Respondents are requested to make their submission in writing by email to email@example.com. The closing date is Thursday 11th May 2017. Any queries regarding the consultation should be emailed to firstname.lastname@example.org.
Freedom of Information Act
Under the Freedom of Information Act, 2014, details contained in applications and supporting documents may, on request, be released to third parties. If there is information contained in your application which is sensitive, please identify it and provide an explanation as to why it should not be disclosed. If a request to release sensitive information under the legislation is received, you will be consulted before a decision is made whether or not to release the information. However, in the absence of the identification of particular information as sensitive, it could be disclosed without any consultation with you.
Appendix 1 – Public consultation FAQ
What can the National Library of Ireland achieve if the policy of collecting, preserving and making available the published output of the nation is extended to include all contemporary publication formats of Irish interest including online digital formats e.g., .ie websites?
Websites: There are currently approx. 220,000 websites published in the .ie domain. There are also other websites of Irish interest available under other domains e.g. .com, .eu which the National Library of Ireland would want to collect in accordance with the NLI collection development policy. The NLI would be able to collect all these sites (a “full domain crawl”) at points in time e.g. annually.
Note: Since 2011 the NLI has carried out selective themed crawls of websites e.g. General Elections/referendums on a voluntary basis.
Electronic publications: Under existing legal deposit legislation, the NLI is entitled to collect physical publications published in the State including government publications, newspapers, and periodicals. If the policy was extended to include online digital formats, the NLI could collect publications in electronic form also, including the increasing number of publications which are published in electronic form only.
Note: The NLI has already captured a large number of e-Publications as part of its selective web crawls but further work needs to be done in order to preserve and make the individual publications available.
E-Books: Under existing legislation, the NLI is entitled to a copy of every physical book published in the State. If the policy was extended to include online digital formats the National Library could collect all books, including those published in electronic form.

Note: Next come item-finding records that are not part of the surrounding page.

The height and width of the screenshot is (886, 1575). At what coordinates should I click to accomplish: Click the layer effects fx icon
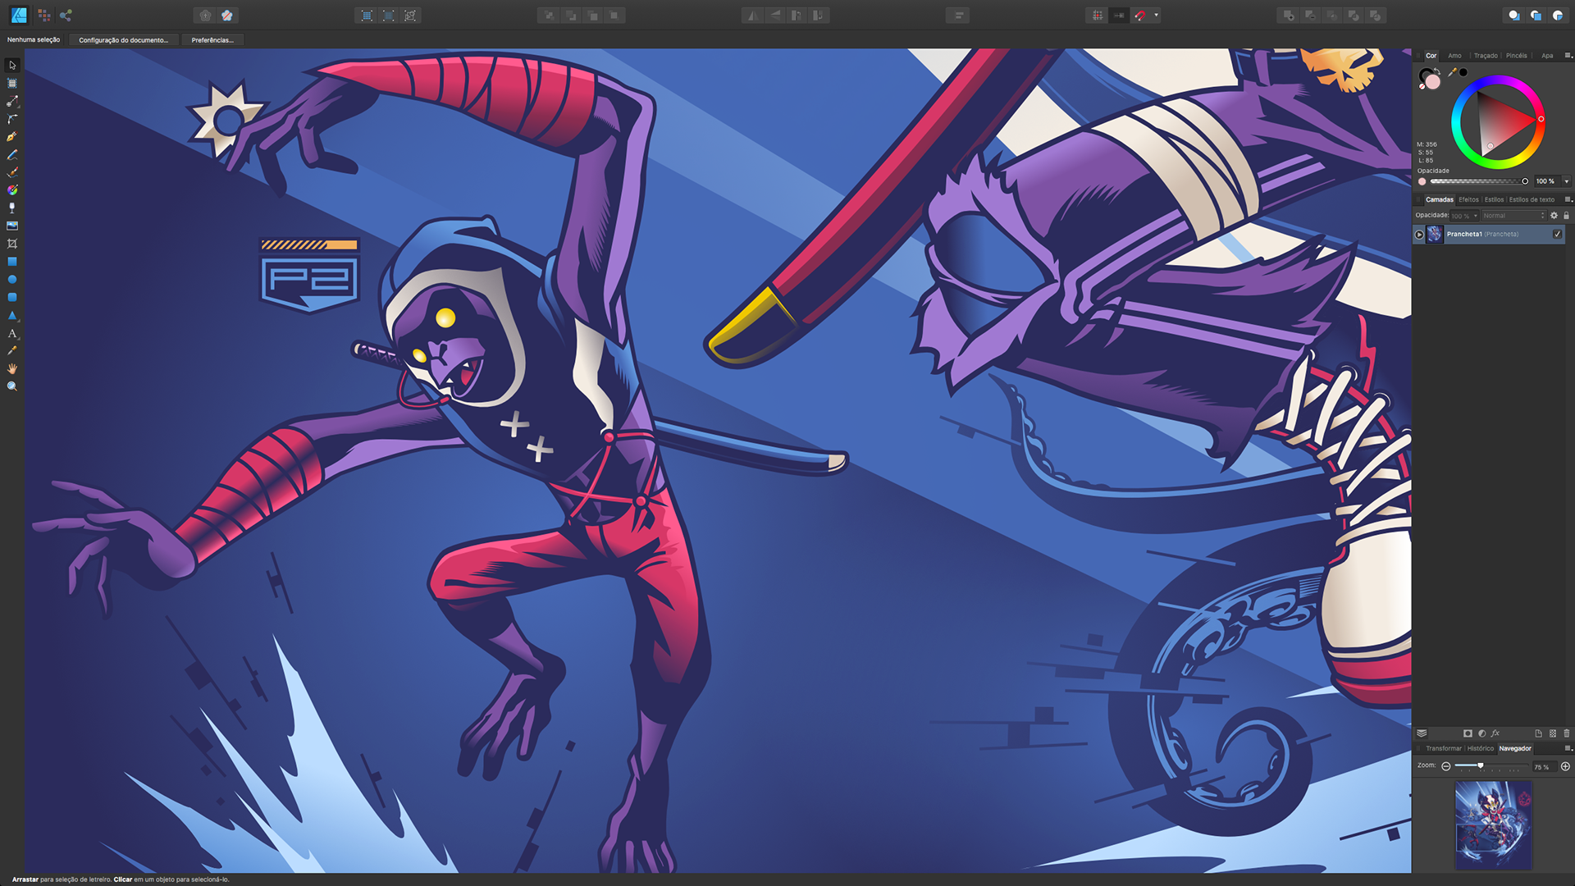[1495, 733]
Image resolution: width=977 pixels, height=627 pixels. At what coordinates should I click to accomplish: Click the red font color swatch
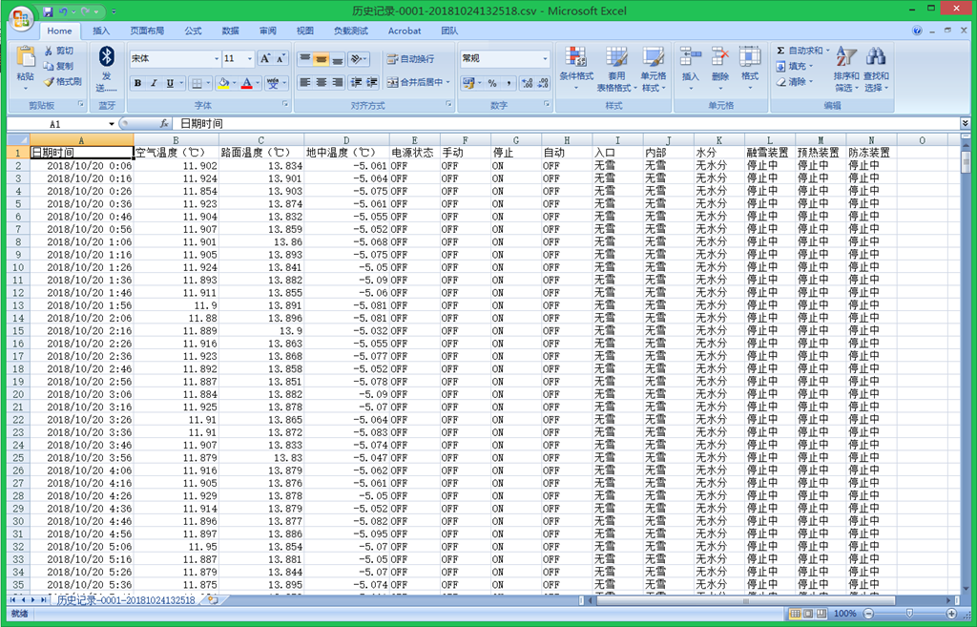click(246, 83)
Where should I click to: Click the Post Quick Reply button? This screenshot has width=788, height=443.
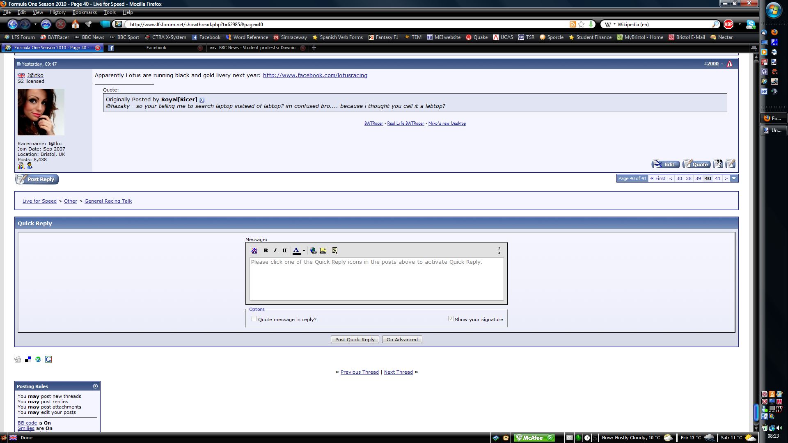355,340
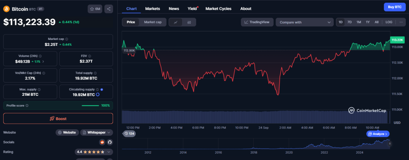This screenshot has width=409, height=160.
Task: Open the GitHub social link icon
Action: 109,142
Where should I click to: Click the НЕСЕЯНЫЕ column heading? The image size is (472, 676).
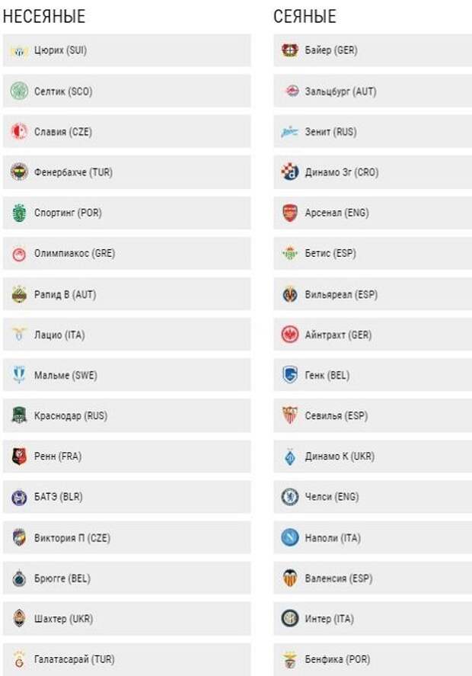click(x=44, y=17)
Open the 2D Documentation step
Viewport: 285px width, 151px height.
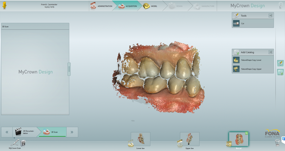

How are websites collected?
Web archiving is the activity whereby a snapshot of a website at a particular point in time is collected and preserved for access in the future. This has become a standard activity in national libraries worldwide, not least because of the transitory nature of websites. Websites are usually collected by a ‘web crawler’ which is an automated software process designed to capture websites at a particular point in time. These captured sites then undergo a rigorous QA process before they are made available for research long after the original site has disappeared. Many websites such as the websites of Government departments and other State bodies, contain important publications that only appear in digital form and are lost forever when the website content changes. These websites are of particular interest for national libraries, in their responsibility to collect the published record of a country.